---------- Dados de entrada ----------
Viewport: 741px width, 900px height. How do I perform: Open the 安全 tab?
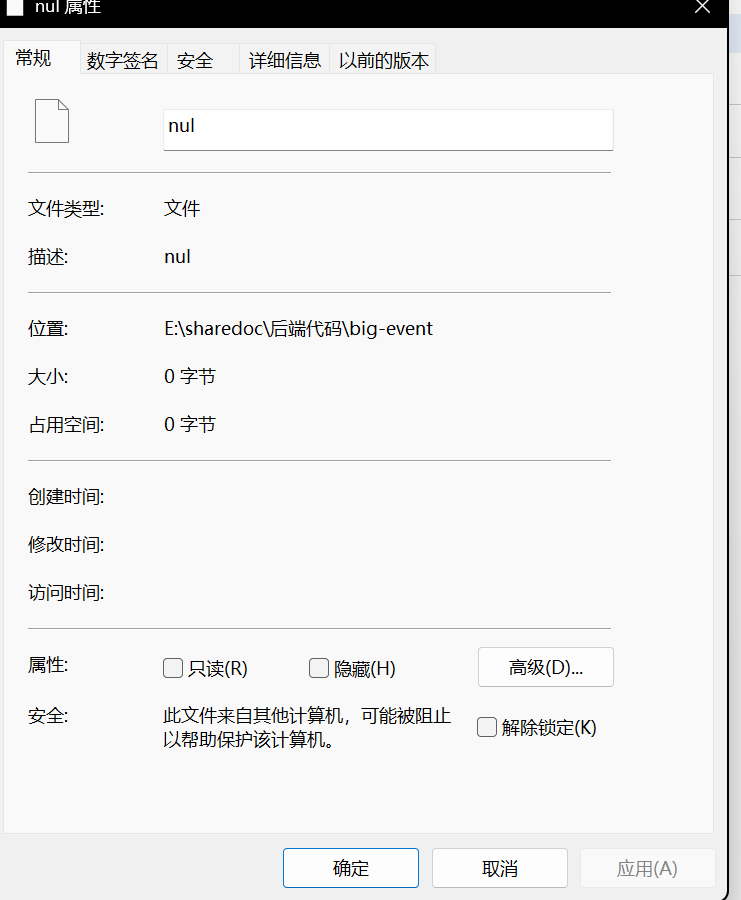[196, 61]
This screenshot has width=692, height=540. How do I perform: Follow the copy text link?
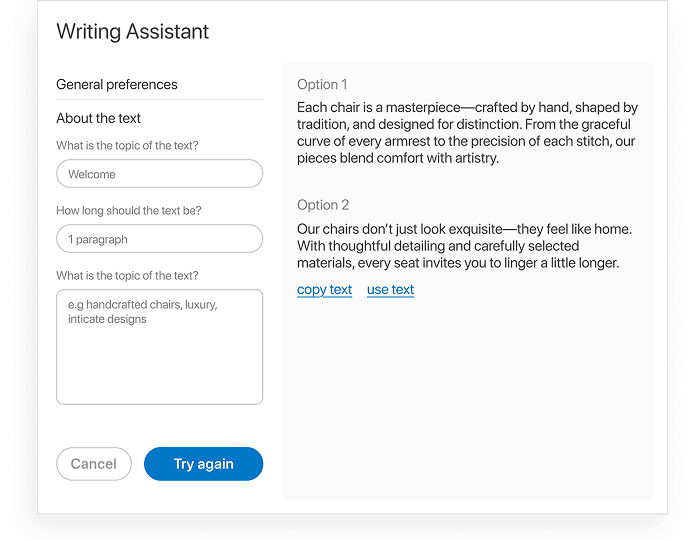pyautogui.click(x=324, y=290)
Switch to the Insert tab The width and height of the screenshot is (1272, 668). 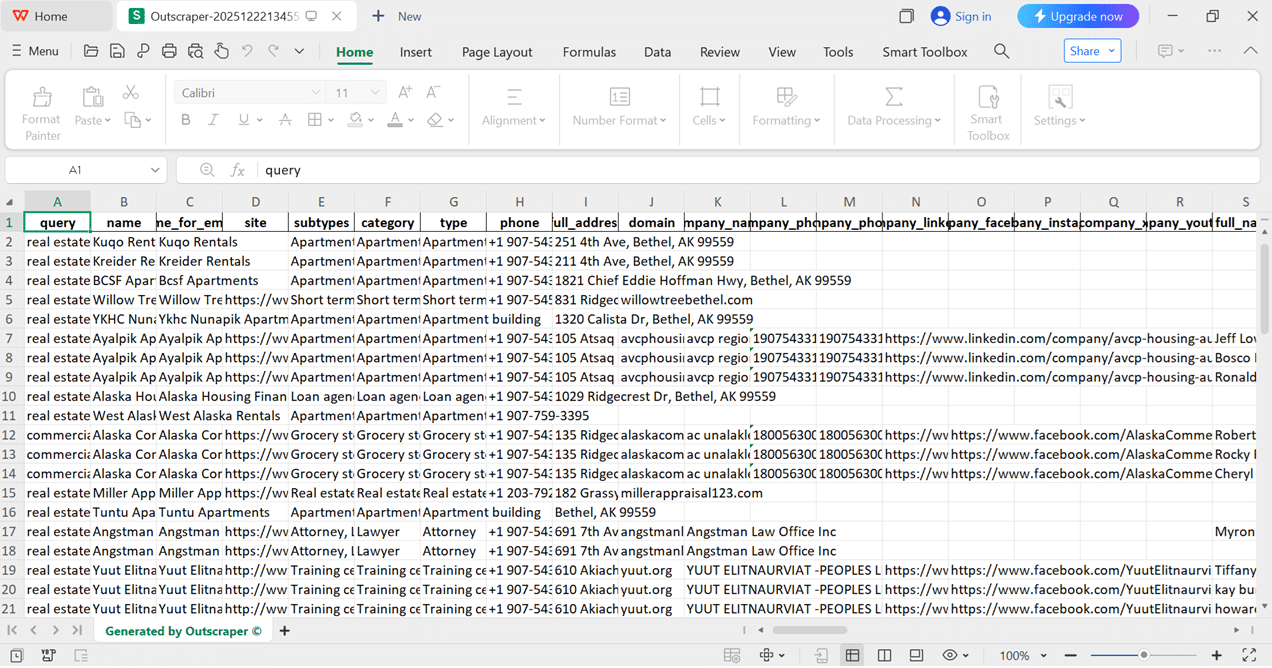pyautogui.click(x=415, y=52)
----------
---------- Dados de entrada ----------
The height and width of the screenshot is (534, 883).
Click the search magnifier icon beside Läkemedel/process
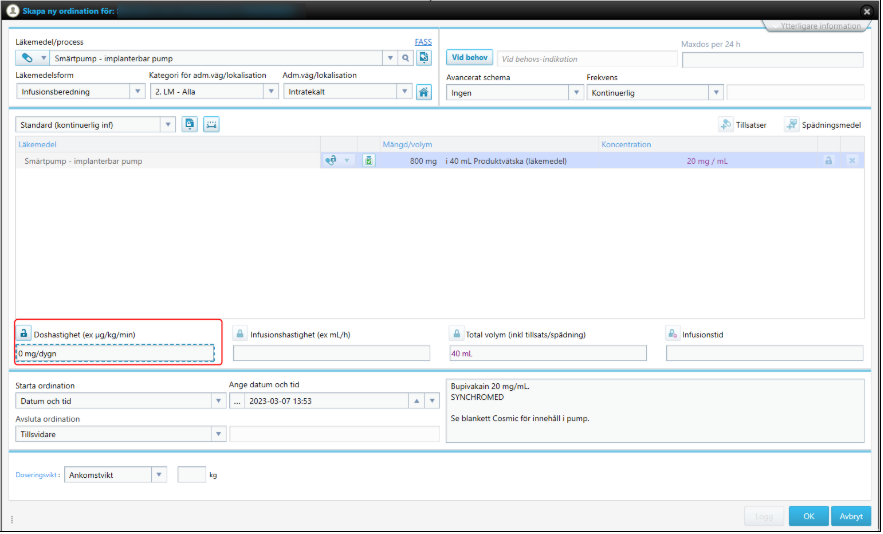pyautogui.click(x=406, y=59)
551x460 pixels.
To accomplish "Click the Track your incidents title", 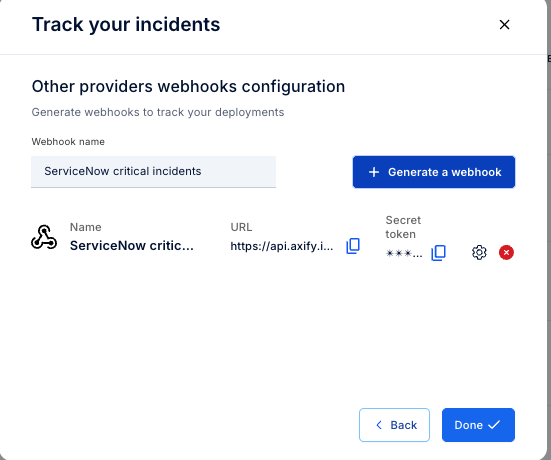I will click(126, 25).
----------
_O que fazer_
Selecione, por favor, todas as linhas das entradas acima que contêm a palavra "perform" e copie-as.

_Resposta esperada_
Viewport: 741px width, 900px height. How do I perform: Open the 安全 tab?
This screenshot has width=692, height=540. How do I perform: Follow the copy text link?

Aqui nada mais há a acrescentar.